Всегда такой важный, на фуражке золотой галун, под мышкой зеленый флажок; станция — его радость и гордость, здание сверкает чистотой, нигде на стенах не лупится краска, на оконных стеклах ни пятнышка, опрятная клумба, которая тянется позади платформы «из Дублина», всегда радует глаз.
— Покатила?
— Да.
— Смотри, будь поосторожнее. Нехорошие настали времена, поосторожнее надо. Невеселые времена, — бормотал он. — Невеселые.
Наверно, он думает о Сэмми, догадалась Нэнси. Протянула руку, погладила рукав его темно-синей форменной куртки.
— Я еду в театр, — сказала она в надежде немножко его подбодрить.
— Вот это славно. Голову прозакладываю, тут замешан какой-то славный малый, а? — Он подмигнул.
Нэнси улыбнулась:
— Конечно.
— Быстро ж ты растешь. Вроде только вчера тут вертелась, приставала — дай, мол, покататься на турникете, а нынче у тебя другое на уме.
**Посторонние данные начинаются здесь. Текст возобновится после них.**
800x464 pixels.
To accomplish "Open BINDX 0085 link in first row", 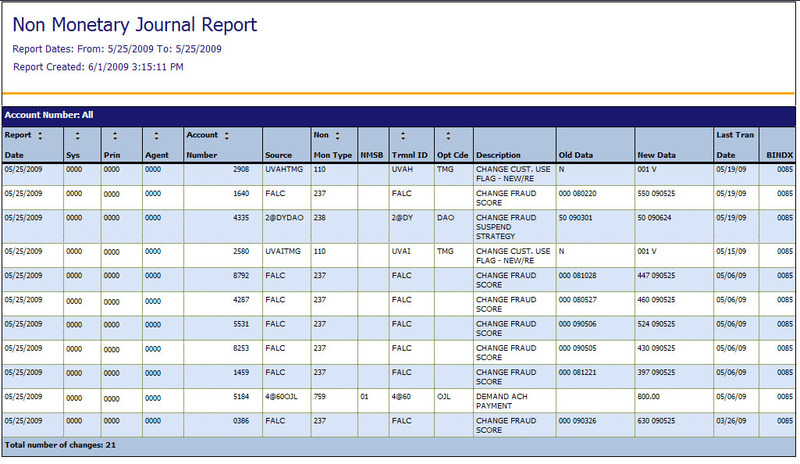I will 784,170.
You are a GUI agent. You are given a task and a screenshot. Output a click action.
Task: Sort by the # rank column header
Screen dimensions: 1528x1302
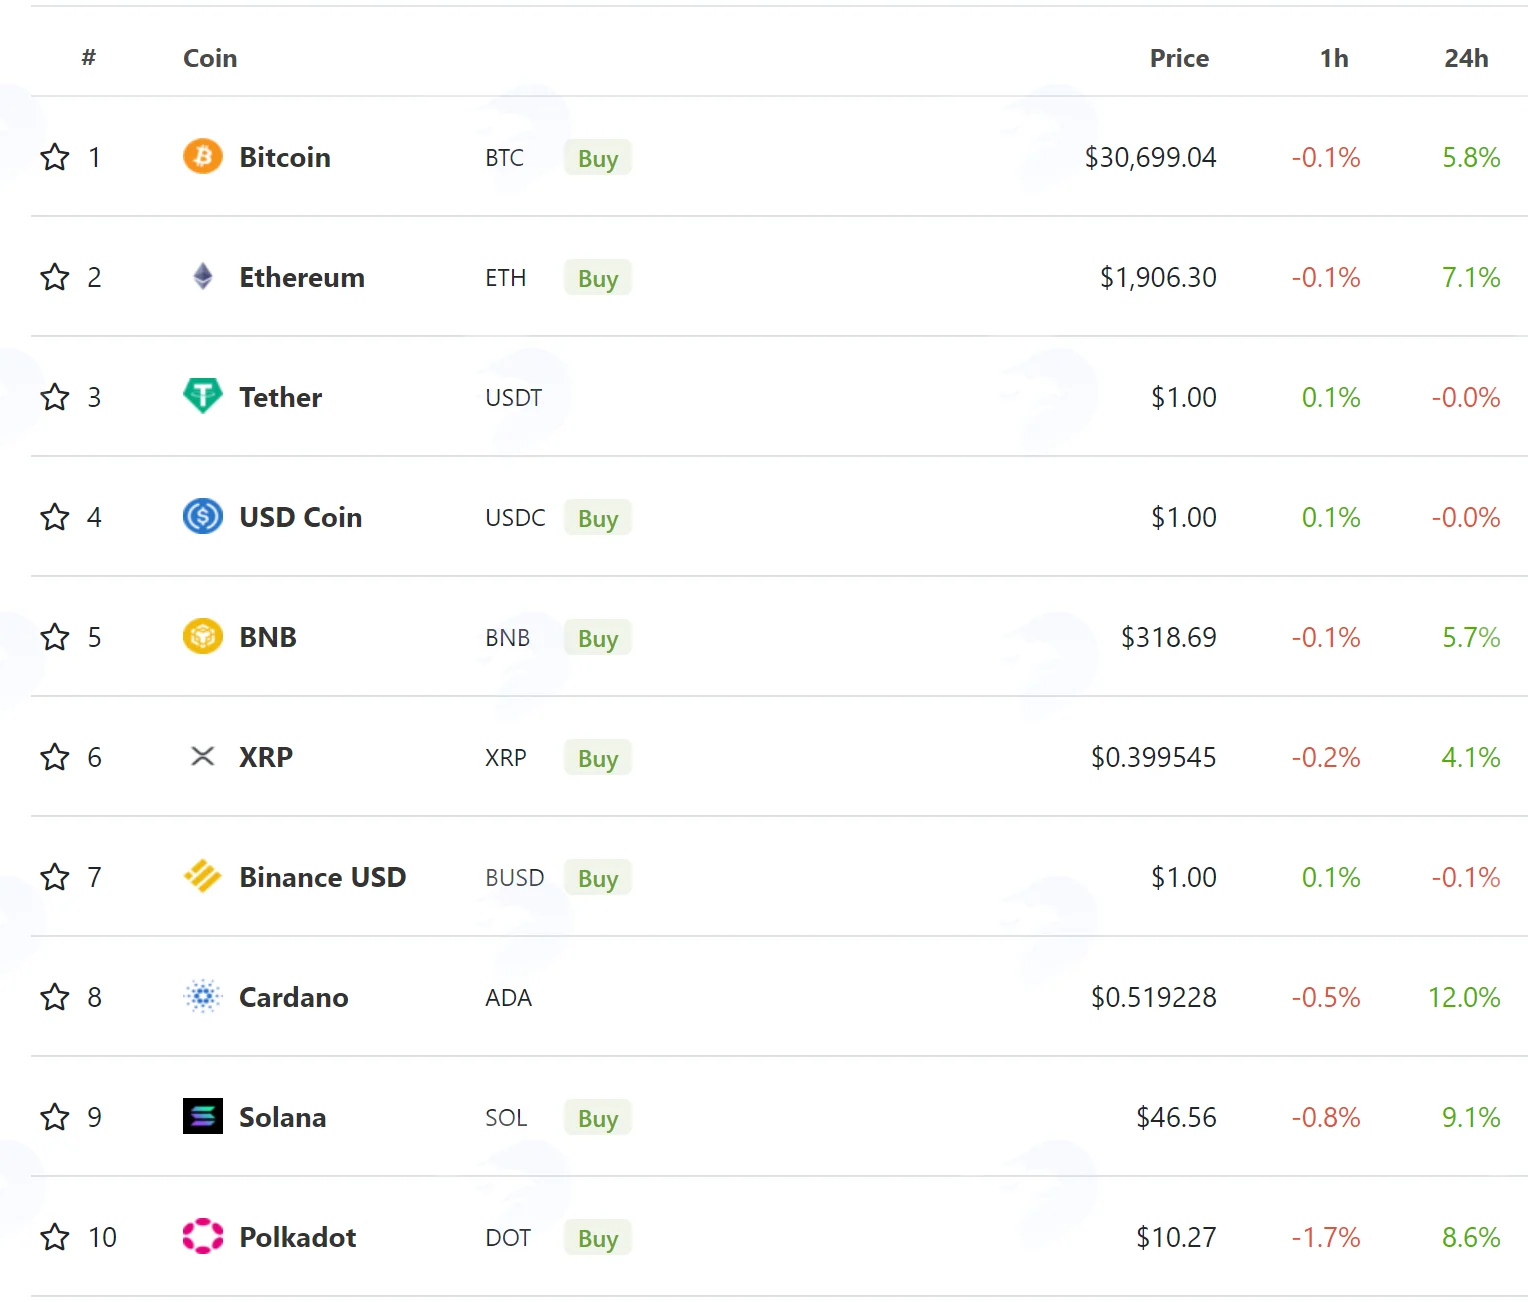tap(89, 57)
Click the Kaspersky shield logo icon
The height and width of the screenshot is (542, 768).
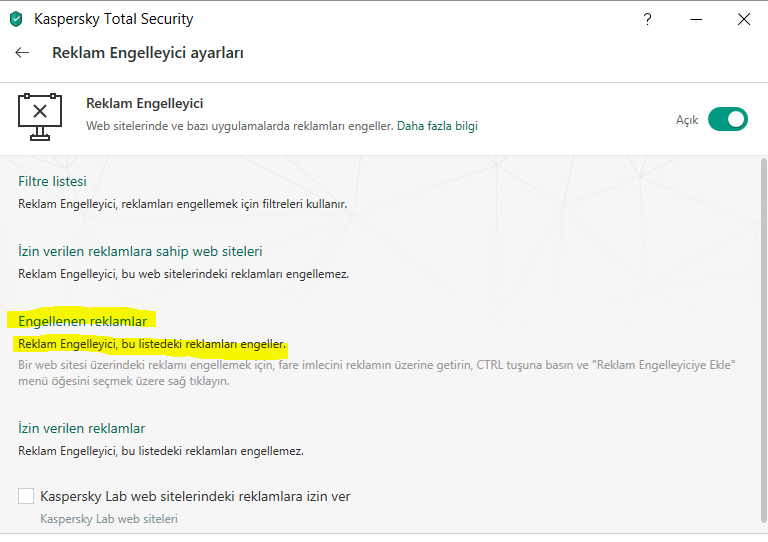click(16, 19)
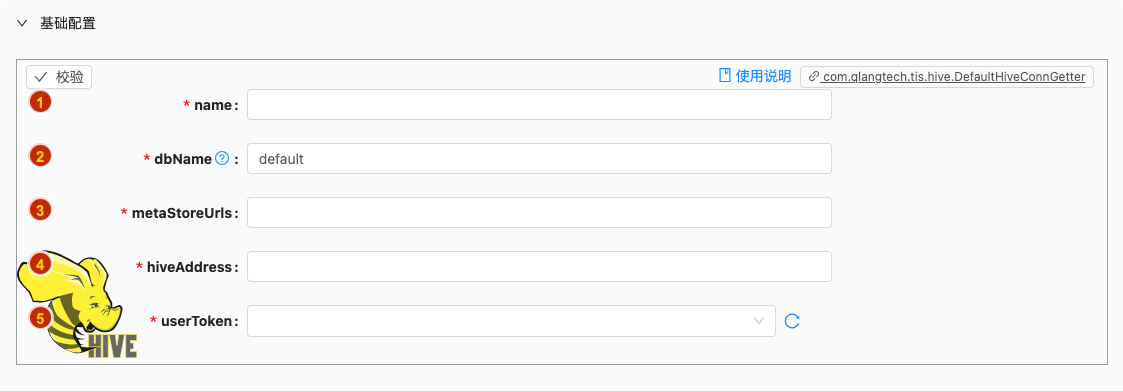Viewport: 1123px width, 392px height.
Task: Collapse the 基础配置 section
Action: point(22,24)
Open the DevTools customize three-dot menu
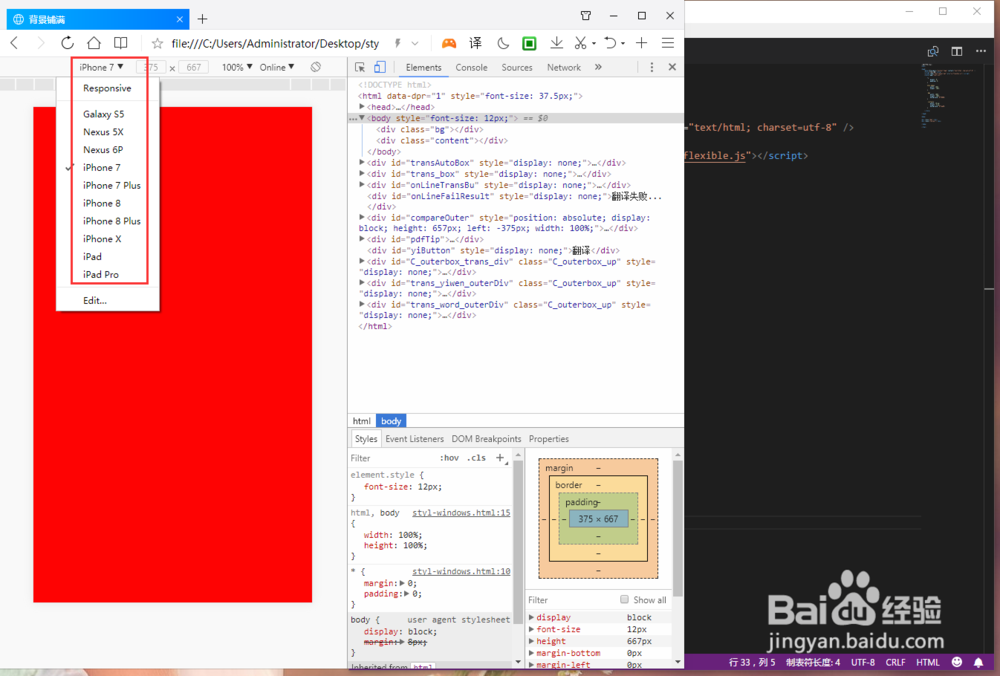Image resolution: width=1000 pixels, height=676 pixels. click(x=651, y=66)
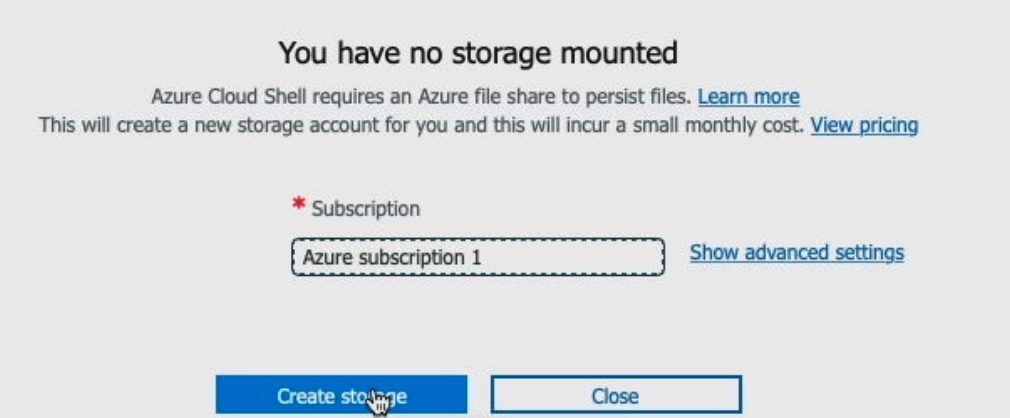Expand the Subscription dropdown

click(x=477, y=257)

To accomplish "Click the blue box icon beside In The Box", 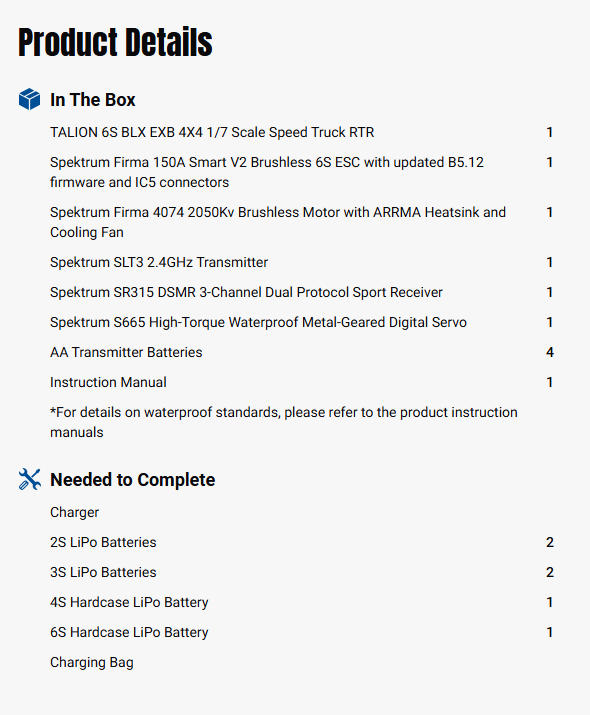I will pos(30,99).
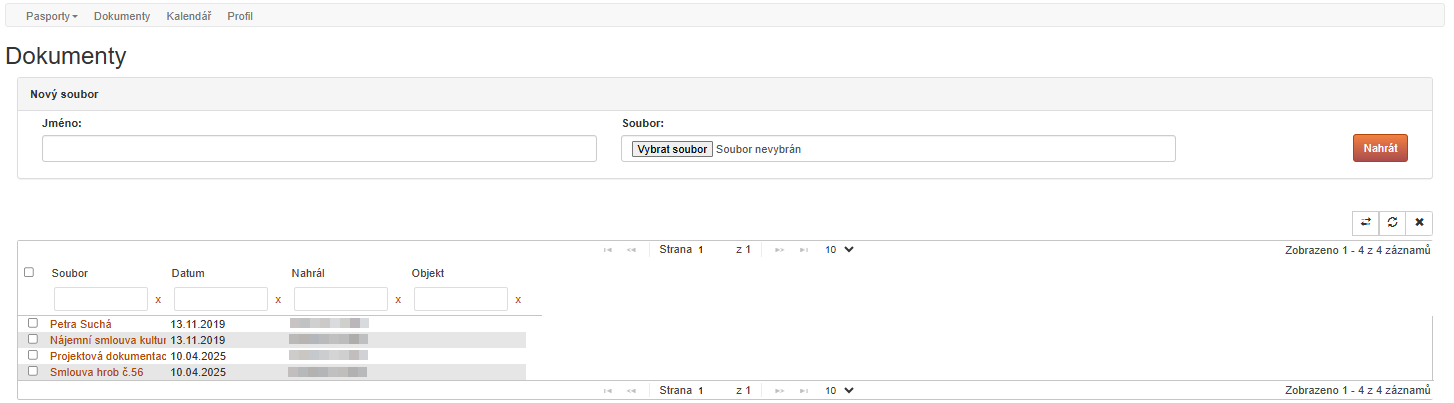Clear the Soubor column filter with its x
Image resolution: width=1454 pixels, height=403 pixels.
pos(158,299)
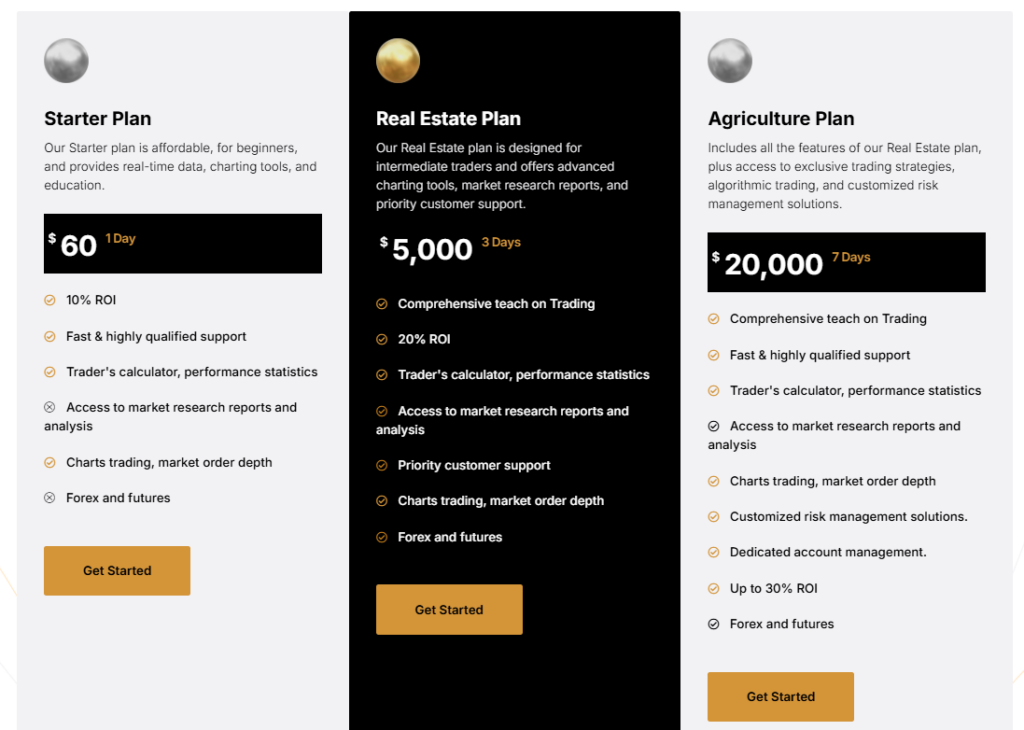1024x730 pixels.
Task: Click the Real Estate Plan title
Action: (x=448, y=119)
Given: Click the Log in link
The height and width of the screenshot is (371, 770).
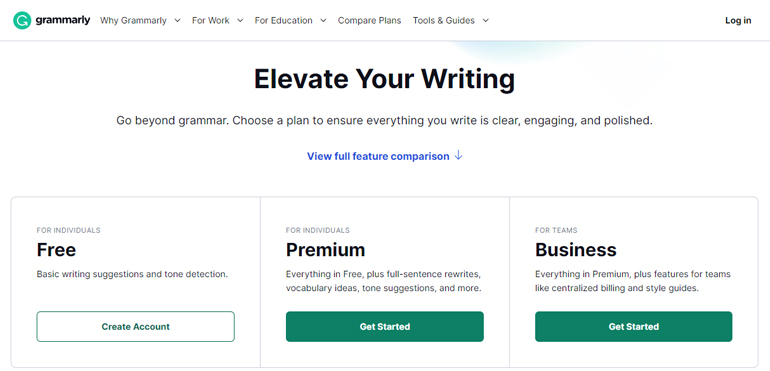Looking at the screenshot, I should tap(738, 21).
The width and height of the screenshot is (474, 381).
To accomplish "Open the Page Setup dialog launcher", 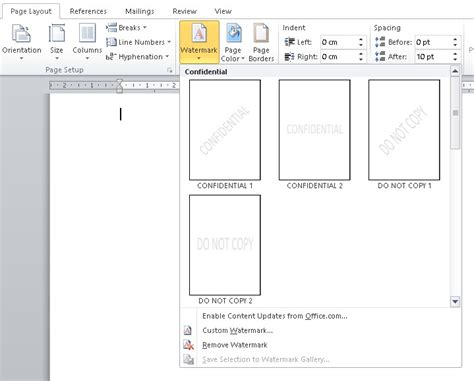I will click(170, 70).
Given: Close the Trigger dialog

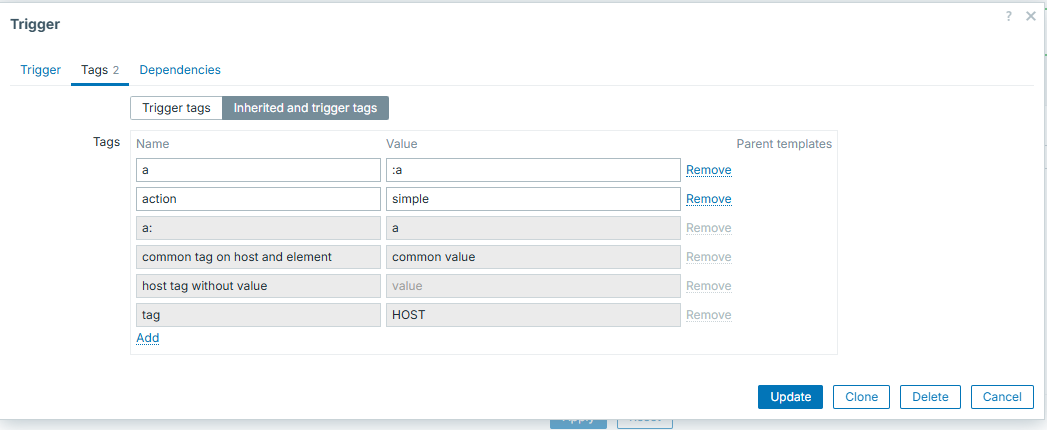Looking at the screenshot, I should coord(1030,17).
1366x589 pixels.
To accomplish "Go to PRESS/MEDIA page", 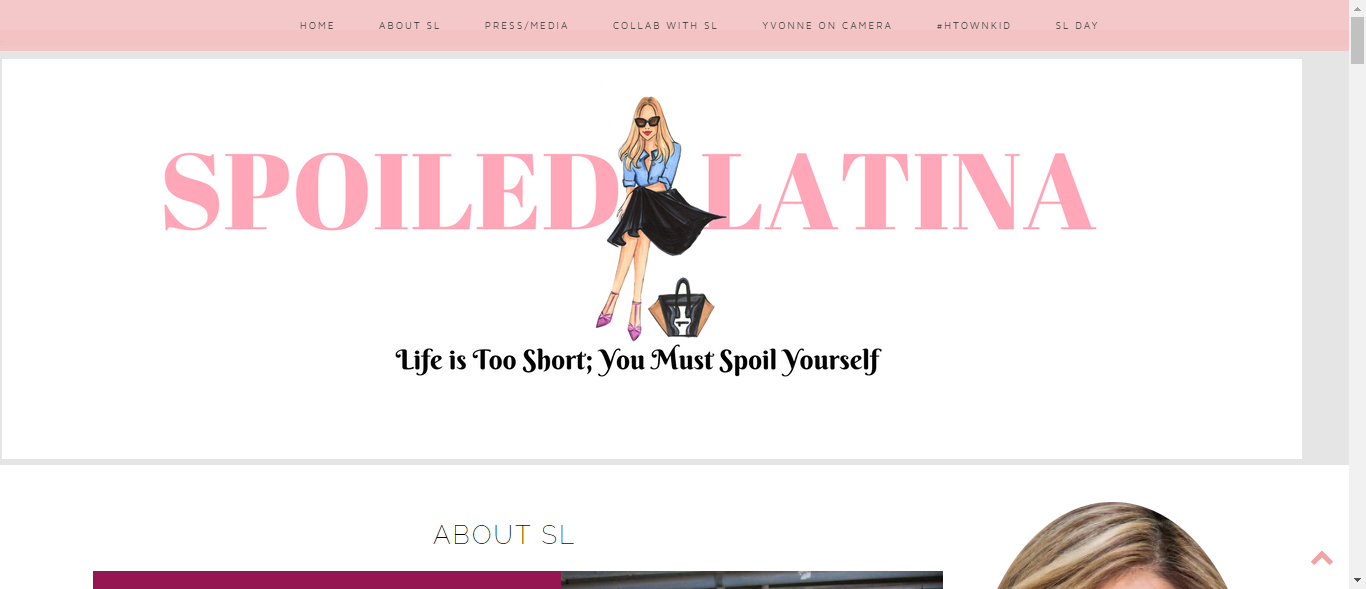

Как тетушка поживает?
— Спасибо, здорова.
— А генерал?
— В последние дни неважно.
— Дай ему бог здоровья! И то сказать, знатно пожил. Так. Обожди-ка минутку.
Они вместе вышли на платформу.
— Никогда не садись в купе, где один мужчина… разве что знакомый человек. Понятно тебе?
Он выбрал для нее подходящее купе, открыл дверь.
— Залезай.
Нэнси серьезно кивнула ему и поднялась в вагон. Два солидных пассажира читали газеты, немолодая женщина вязала. Тут Нэнси будет в безопасности. Мистер Кэррол захлопнул дверь. Нэнси опустила окно и выглянула.
— Спасибо, мистер Кэррол.
— Смотри, поосторожнее, Нэнси. Поосторожнее.
Он поднес к губам свисток, взмахнул зеленым флажком.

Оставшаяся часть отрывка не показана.